BEGIN

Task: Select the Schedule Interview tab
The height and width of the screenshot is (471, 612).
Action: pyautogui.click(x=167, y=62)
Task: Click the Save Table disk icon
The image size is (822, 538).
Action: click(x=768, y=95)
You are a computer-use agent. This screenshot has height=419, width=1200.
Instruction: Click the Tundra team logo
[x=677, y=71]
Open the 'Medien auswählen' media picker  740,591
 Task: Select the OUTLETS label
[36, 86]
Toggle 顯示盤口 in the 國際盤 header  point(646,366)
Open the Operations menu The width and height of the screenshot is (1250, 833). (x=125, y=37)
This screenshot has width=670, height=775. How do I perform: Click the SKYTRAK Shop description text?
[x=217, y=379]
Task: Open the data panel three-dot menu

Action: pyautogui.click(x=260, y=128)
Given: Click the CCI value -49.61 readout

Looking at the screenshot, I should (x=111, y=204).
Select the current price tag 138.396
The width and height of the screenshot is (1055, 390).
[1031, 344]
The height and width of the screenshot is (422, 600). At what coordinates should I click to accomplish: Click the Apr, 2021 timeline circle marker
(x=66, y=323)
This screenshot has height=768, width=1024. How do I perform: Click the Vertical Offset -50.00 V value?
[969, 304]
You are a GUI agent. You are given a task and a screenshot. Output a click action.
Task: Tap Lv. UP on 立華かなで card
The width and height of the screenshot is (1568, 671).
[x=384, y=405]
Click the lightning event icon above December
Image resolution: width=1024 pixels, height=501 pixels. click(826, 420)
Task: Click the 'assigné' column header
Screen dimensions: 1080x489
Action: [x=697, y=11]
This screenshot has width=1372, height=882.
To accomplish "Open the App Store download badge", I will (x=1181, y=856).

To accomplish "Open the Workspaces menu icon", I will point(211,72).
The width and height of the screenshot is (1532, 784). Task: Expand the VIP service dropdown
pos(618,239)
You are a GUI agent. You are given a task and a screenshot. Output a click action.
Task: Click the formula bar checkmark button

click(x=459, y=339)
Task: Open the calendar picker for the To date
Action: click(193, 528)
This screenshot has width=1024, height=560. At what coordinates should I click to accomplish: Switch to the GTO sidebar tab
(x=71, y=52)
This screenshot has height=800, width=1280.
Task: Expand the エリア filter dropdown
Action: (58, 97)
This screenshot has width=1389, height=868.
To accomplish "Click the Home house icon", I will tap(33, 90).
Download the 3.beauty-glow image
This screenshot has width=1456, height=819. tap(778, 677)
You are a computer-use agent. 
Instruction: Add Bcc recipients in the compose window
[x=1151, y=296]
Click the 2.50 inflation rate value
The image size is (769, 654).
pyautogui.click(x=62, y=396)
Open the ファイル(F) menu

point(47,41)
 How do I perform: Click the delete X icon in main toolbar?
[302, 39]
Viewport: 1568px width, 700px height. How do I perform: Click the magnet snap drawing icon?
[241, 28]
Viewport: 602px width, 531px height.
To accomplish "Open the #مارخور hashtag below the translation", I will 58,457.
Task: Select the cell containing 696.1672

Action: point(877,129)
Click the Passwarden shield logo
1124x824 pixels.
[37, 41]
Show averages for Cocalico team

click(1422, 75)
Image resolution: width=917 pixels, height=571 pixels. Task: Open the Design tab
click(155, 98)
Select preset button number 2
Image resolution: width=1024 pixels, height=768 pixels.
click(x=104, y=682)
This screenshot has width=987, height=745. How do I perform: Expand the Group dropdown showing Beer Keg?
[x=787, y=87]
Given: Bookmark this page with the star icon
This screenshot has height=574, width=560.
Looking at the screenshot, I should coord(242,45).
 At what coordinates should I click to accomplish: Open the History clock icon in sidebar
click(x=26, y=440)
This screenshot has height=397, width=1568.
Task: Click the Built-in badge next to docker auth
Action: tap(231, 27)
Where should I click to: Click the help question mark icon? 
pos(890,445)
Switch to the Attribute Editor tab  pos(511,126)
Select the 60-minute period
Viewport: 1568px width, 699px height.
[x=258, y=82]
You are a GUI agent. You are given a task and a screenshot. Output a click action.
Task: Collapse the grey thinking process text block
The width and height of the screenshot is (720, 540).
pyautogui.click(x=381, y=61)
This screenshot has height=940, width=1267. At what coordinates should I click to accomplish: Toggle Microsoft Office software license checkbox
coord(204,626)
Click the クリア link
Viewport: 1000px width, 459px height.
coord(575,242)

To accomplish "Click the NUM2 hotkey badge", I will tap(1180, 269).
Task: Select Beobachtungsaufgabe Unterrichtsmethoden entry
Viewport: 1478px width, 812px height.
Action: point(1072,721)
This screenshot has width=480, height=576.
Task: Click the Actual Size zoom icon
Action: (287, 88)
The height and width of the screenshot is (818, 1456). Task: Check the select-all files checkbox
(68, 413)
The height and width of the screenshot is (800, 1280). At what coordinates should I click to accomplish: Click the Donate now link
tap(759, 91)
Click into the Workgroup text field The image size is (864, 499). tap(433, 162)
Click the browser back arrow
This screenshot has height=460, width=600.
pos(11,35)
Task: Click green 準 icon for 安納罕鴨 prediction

END

→ **Goal**
Please copy out the entire listing above line for line, without changing a single character.

→ **Exercise solution**
Task: Select the Schedule Interview tab
The height and width of the screenshot is (471, 612).
Action: pyautogui.click(x=167, y=62)
Task: Click the Save Table disk icon
The image size is (822, 538).
Action: click(x=768, y=95)
You are a computer-use agent. This screenshot has height=419, width=1200.
Instruction: Click the Tundra team logo
[x=677, y=71]
Open the 'Medien auswählen' media picker  740,591
 Task: Select the OUTLETS label
[36, 86]
Toggle 顯示盤口 in the 國際盤 header  point(646,366)
Open the Operations menu The width and height of the screenshot is (1250, 833). (x=125, y=37)
This screenshot has width=670, height=775. How do I perform: Click the SKYTRAK Shop description text?
[x=217, y=379]
Task: Open the data panel three-dot menu

Action: pyautogui.click(x=260, y=128)
Given: Click the CCI value -49.61 readout

Looking at the screenshot, I should (x=111, y=204).
Select the current price tag 138.396
The width and height of the screenshot is (1055, 390).
[1031, 344]
The height and width of the screenshot is (422, 600). At what coordinates should I click to accomplish: Click the Apr, 2021 timeline circle marker
(x=66, y=323)
This screenshot has height=768, width=1024. How do I perform: Click the Vertical Offset -50.00 V value?
[969, 304]
You are a GUI agent. You are given a task and a screenshot. Output a click action.
Task: Tap Lv. UP on 立華かなで card
The width and height of the screenshot is (1568, 671).
[x=384, y=405]
Click the lightning event icon above December
Image resolution: width=1024 pixels, height=501 pixels. click(826, 420)
Task: Click the 'assigné' column header
Screen dimensions: 1080x489
Action: [x=697, y=11]
This screenshot has width=1372, height=882.
To accomplish "Open the App Store download badge", I will (x=1181, y=856).

To accomplish "Open the Workspaces menu icon", I will point(211,72).
The width and height of the screenshot is (1532, 784). Task: Expand the VIP service dropdown
pos(618,239)
You are a GUI agent. You are given a task and a screenshot. Output a click action.
Task: Click the formula bar checkmark button

click(x=459, y=339)
Task: Open the calendar picker for the To date
Action: click(193, 528)
This screenshot has width=1024, height=560. At what coordinates should I click to accomplish: Switch to the GTO sidebar tab
(x=71, y=52)
This screenshot has height=800, width=1280.
Task: Expand the エリア filter dropdown
Action: (58, 97)
This screenshot has width=1389, height=868.
To accomplish "Click the Home house icon", I will tap(33, 90).
Download the 3.beauty-glow image
This screenshot has width=1456, height=819. tap(778, 677)
You are a computer-use agent. 
Instruction: Add Bcc recipients in the compose window
[x=1151, y=296]
Click the 2.50 inflation rate value
The image size is (769, 654).
pyautogui.click(x=62, y=396)
Open the ファイル(F) menu

point(47,41)
 How do I perform: Click the delete X icon in main toolbar?
[302, 39]
Viewport: 1568px width, 700px height. How do I perform: Click the magnet snap drawing icon?
[241, 28]
Viewport: 602px width, 531px height.
To accomplish "Open the #مارخور hashtag below the translation", I will 58,457.
Task: Select the cell containing 696.1672

Action: point(877,129)
Click the Passwarden shield logo
1124x824 pixels.
[37, 41]
Show averages for Cocalico team

click(1422, 75)
Image resolution: width=917 pixels, height=571 pixels. Task: Open the Design tab
click(155, 98)
Select preset button number 2
Image resolution: width=1024 pixels, height=768 pixels.
click(x=104, y=682)
This screenshot has width=987, height=745. How do I perform: Expand the Group dropdown showing Beer Keg?
[x=787, y=87]
Given: Bookmark this page with the star icon
This screenshot has height=574, width=560.
Looking at the screenshot, I should coord(242,45).
 At what coordinates should I click to accomplish: Open the History clock icon in sidebar
click(x=26, y=440)
This screenshot has height=397, width=1568.
Task: Click the Built-in badge next to docker auth
Action: tap(231, 27)
Where should I click to: Click the help question mark icon? 
pos(890,445)
Switch to the Attribute Editor tab  pos(511,126)
Select the 60-minute period
Viewport: 1568px width, 699px height.
[x=258, y=82]
You are a GUI agent. You are given a task and a screenshot. Output a click action.
Task: Collapse the grey thinking process text block
The width and height of the screenshot is (720, 540).
pyautogui.click(x=381, y=61)
This screenshot has height=940, width=1267. At what coordinates should I click to accomplish: Toggle Microsoft Office software license checkbox
coord(204,626)
Click the クリア link
Viewport: 1000px width, 459px height.
coord(575,242)

To accomplish "Click the NUM2 hotkey badge", I will tap(1180, 269).
Task: Select Beobachtungsaufgabe Unterrichtsmethoden entry
Viewport: 1478px width, 812px height.
Action: point(1072,721)
This screenshot has width=480, height=576.
Task: Click the Actual Size zoom icon
Action: (287, 88)
The height and width of the screenshot is (818, 1456). Task: Check the select-all files checkbox
(68, 413)
The height and width of the screenshot is (800, 1280). At what coordinates should I click to accomplish: Click the Donate now link
tap(759, 91)
Click into the Workgroup text field The image size is (864, 499). tap(433, 162)
Click the browser back arrow
This screenshot has height=460, width=600.
pos(11,35)
Task: Click green 準 icon for 安納罕鴨 prediction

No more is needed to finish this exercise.